After the pipetting was completed, the PCR tubes were placed into the OpenPCR machine, which used the given restraints to set up and run the machine. The DNA was initially heated to 95 degrees Celsius for two minutes, almost reaching boiling point. After 30 seconds at 95 degrees, the double bonded DNA helix breaks into two separate single-stranded DNA molecules. The DNA is then annealed at 57 degreees Celsius, at which point the primers attach to the separated strands. Next, the DNA is extended for 30 seconds at 72 degrees Celsius, causing the DNA polymerase to attach to the primers. The final process is holding the DNA at 72 degrees for two minutes and then cooling at 4 degrees C. After this process, the tubes are removed from the OpenPCR machine and stored in the freezer to preserve until Lab D.

Fluorimeter Procedure

Imaging set-up

SmartPhone: Samsung Galaxy S7

We used a pipettor to place a 160 microliter drop of water in the middle of the first two slides, forming a ball shaped drop. The Blue LED switch was used to turn the excitation light on. We adjusted the settings on the smartphone camera to improve the quality of our image. This included turning the flash off, setting white balance to AUTO, increasing exposure and saturation levels, and setting contrast to the lowest setting. The smartphone was positioned at a right angle on the cradle for the best view of the drop. The height of the plastic trays was changed to allow the smartphone to get a side view of the drop. Once the height was set, we moved the smartphone as close as possible to the drop to take pictures, but the distance could not be under 4cm to ensure a clear image. Without moving the smartphone cradle or fluorimeter, our team measured the distance with a ruler between the drop and smartphone.
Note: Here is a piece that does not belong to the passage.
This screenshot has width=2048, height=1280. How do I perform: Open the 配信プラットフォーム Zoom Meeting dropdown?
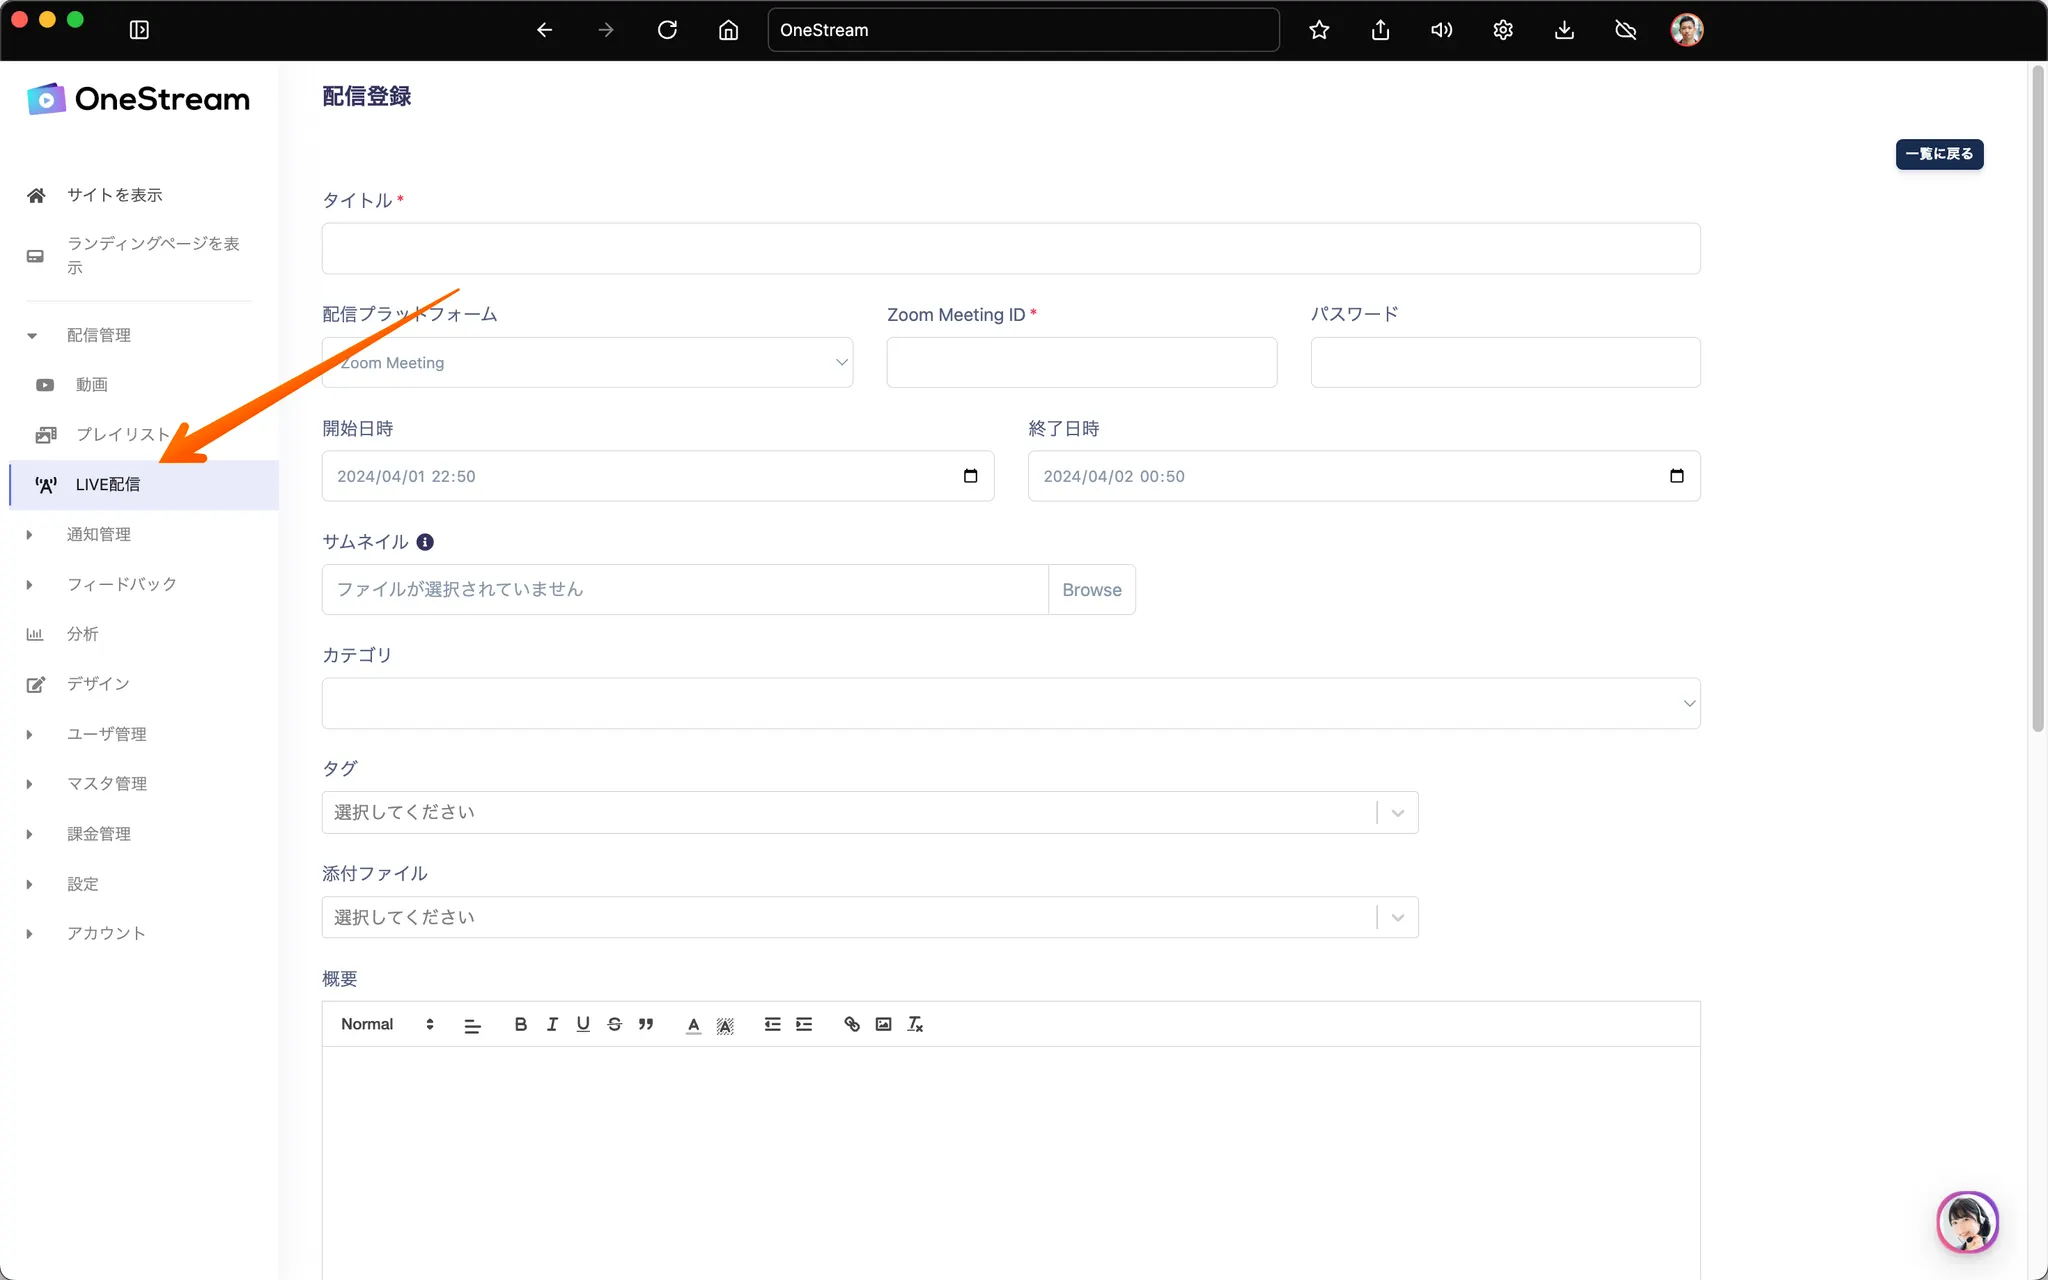588,363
Placing Samples onto the Fluorimeter

1. Using the micropipettor, place an 80 microliter drop of SYBR GREEN 1 in the middle of the first two rows of the slide, creating a ball-shaped drop. Add an 80 microliter sample of a calf thymus solution to the SYBR GREEN 1 drop.

2. Move the slide to align the center of the drop with the blue LED light, from the middle of the black fiber optic fitting on the other side of the drop.

3. Place a desired smartphone by the flourimeter roughly 4 cm away to focus on the drop.

4. Conceal the smartphone and fluorimeter in a lightbox, while keeping one flap of the box open.

5. Set a timer on the smartphone and lower the flap on the lightbox before taking the focused picture of the drop.

6. Remove the 160 µL drop of solution from the slide by siphoning it with the micropipettor and dispose of it into the waste bin within the hazardous waste container.

7. Re-position the slide to the center of the two circles.

8. Repeat the above procedures until all five positions have been used.

Data Collection and Analysis

Images of High, Low, and Zero Calf Thymus DNA

Picture of 5 μg/mL sample. (High)

Picture of 0.5 μg/mL sample. (Low)

Picture of 0 μg/mL sample. (Zero)

Calibrator Mean Values

Calibration curves

Data Plot 1 for Calibration Curve.

Data Plot 2 for Calibration Curve.

Images of Our PCR Negative and Positive Controls

Picture of Negative PCR sample.

Picture of Positive PCR sample.

PCR Results: PCR concentrations solved

PCR Results: Summary

• Our positive control PCR result was 28.7 μg/mL
• Our negative control PCR result was 13.2 μg/mL

Observed results

• Patient 69455: Observed results of 0.9704762523 μg/mL, 0.9050762911 μg/mL, 0.9068227312 μg/mL showed that there was no green florescence.

Patient 1 Sample.

• Patient 83319: Observed results of 0.8509347418 μg/mL, 1.10487813 μg/mL, 0.8320775822 μg/mL showed evidence of green florescence.

Patient 2 Sample.

Conclusions

• Patient 69455: Had no evidence of green florescence and showed inconclusive results. This is because the results were outside the range of 13.2 μg/mL - 28.7 μg/mL. Therefore patient 69455 has no sign of the infection marker that was being observed and tested.

• Patient 83319: Had evidence of green florescence and showed the closest similarity to the negative control of 13.2 μg/mL. This contradicts our hypothesis in the observed results, stating that the positive control shows evidence of the infection marker. Patient 83319 had no sign of the infection marker, yet displayed the green florescence.